Por: Carlos Alberto Pérez
¿Qué harías si al caminar por la calle ves una persona lesionada, tirada en el piso?, ¿la asistes?, ¿la ignoras?, ¿llamas a la policía?, ¿te detienes sólo a observar? Seguramente la reacción dependerá si la persona que requiere ayuda es una mujer, un joven, un adulto mayor, y claro, si la lesión es por accidente, por algún golpe o un arma de fuego.
Al final, el concepto es el mismo: ayudar, sea la circunstancia que sea, pero el contexto influirá en la elección que tomemos, porque cada vez son menos las personas que estamos dispuestas a involucrarnos en situaciones en las que no tenemos algo que ver, sólo por ayudar.
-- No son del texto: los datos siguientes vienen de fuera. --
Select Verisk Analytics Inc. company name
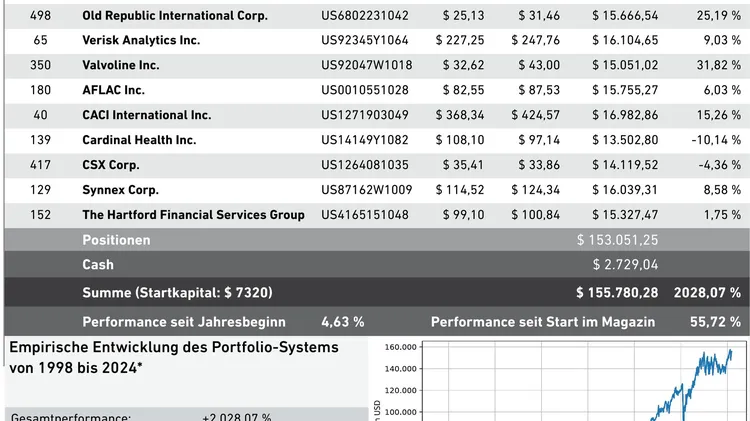 tap(140, 40)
Si lo decidimos así, quizás tengamos alguna razón, lo lamentable es cuando ni siquiera nos damos cuenta que hay quien necesita de nuestra ayuda, cuando caminamos de largo, sin mirar a nuestro entorno, sin ser capaces de sentir empatía por alguien más. Es más complicado entenderlo cuando ese alguien más, quizás pueda estar en nuestro hogar.
Nos estamos enfriando, nuestro corazón se ha tornado más duro por miedo, indiferencia, egoísmo o, probablemente, hasta por protección. El contexto actual, la cantidad de crímenes, el vivir a la defensiva, nos habla del gran reto que se tiene de volver a confiar en nosotros y en los demás.
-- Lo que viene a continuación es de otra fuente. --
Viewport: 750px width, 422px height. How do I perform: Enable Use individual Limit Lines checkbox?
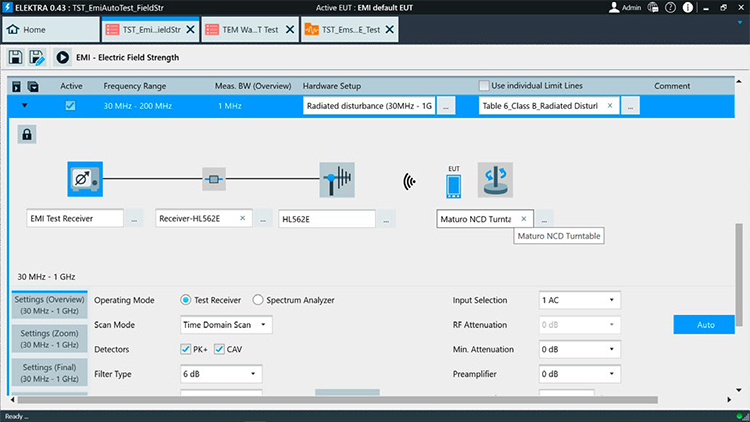tap(485, 86)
Urge despertar el sentimiento de reciprocidad, en donde ayudar no sólo implica auxiliar en una tragedia, sino abrir los ojos para ser colaborativos, a veces sólo dando lo mejor de nosotros en nuestra labor, con nuestros prójimos o compañeros de trabajo, amigos, familia y con nosotros mismos.
Joker 2
Hace unos días, vi la película “Joker 2” y comparto muchas de las opiniones que se han dado sobre este filme, pero me quedo con una autocrítica, porque justo de eso trata, de cómo es que nos olvidamos de las personas por ver la máscara de los personajes, que sólo reflejan una parte de lo que son y lo que somos, pero no la esencia de cada ser.
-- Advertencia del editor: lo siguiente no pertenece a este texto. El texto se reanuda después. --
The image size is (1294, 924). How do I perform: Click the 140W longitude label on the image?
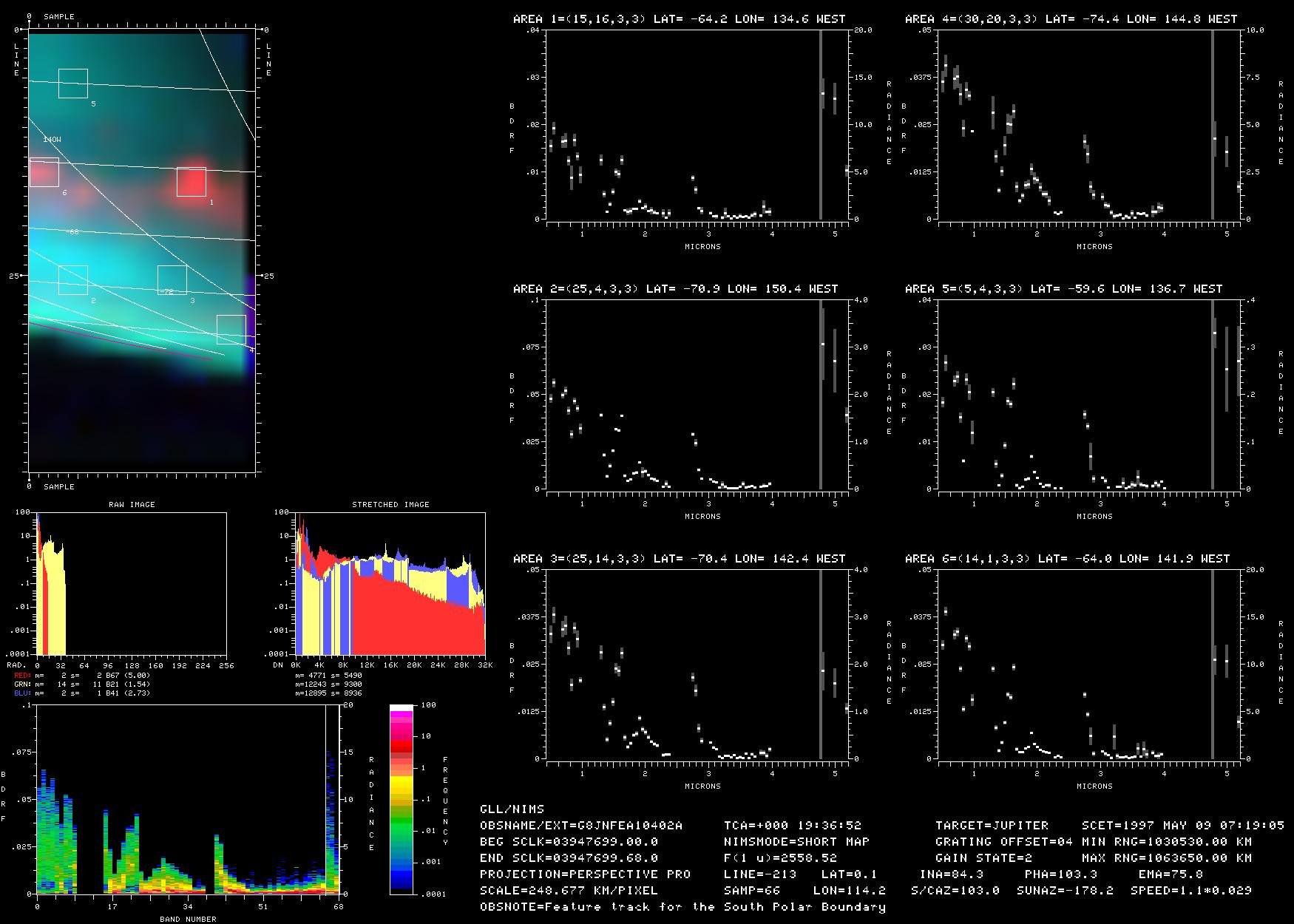click(x=52, y=140)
Justamente por eso, en la mayoría de los casos, esa máscara que vemos y presentamos nos hace suponer que una persona no necesita nada de nosotros o que nosotros no necesitamos nada de nadie más, cuando no es así.
El Guasón 2 no es una película tradicional, es una obra maestra donde los protagonistas somos el público que, al final, podemos cuestionarnos que tan capaces somos de idolatrar, apoyar o respaldar las ideas de un villano, un héroe, o una persona enferma cuando muchas veces esos modelos no son más que personas sobreviviendo y haciendo todo por atención, que son incapaces de sobrellevar una vida pero dispuestos a asumir el liderazgo y los riesgos que muy pocos están dispuestos a tomar.
Sobre el Joker, derivo que como espectadores, siempre nos importó el anarquismo del personaje pero nunca nos interesó la persona que era Arthur; ahora que vimos una película sobre la persona y no el payaso muchos se dicen defraudados.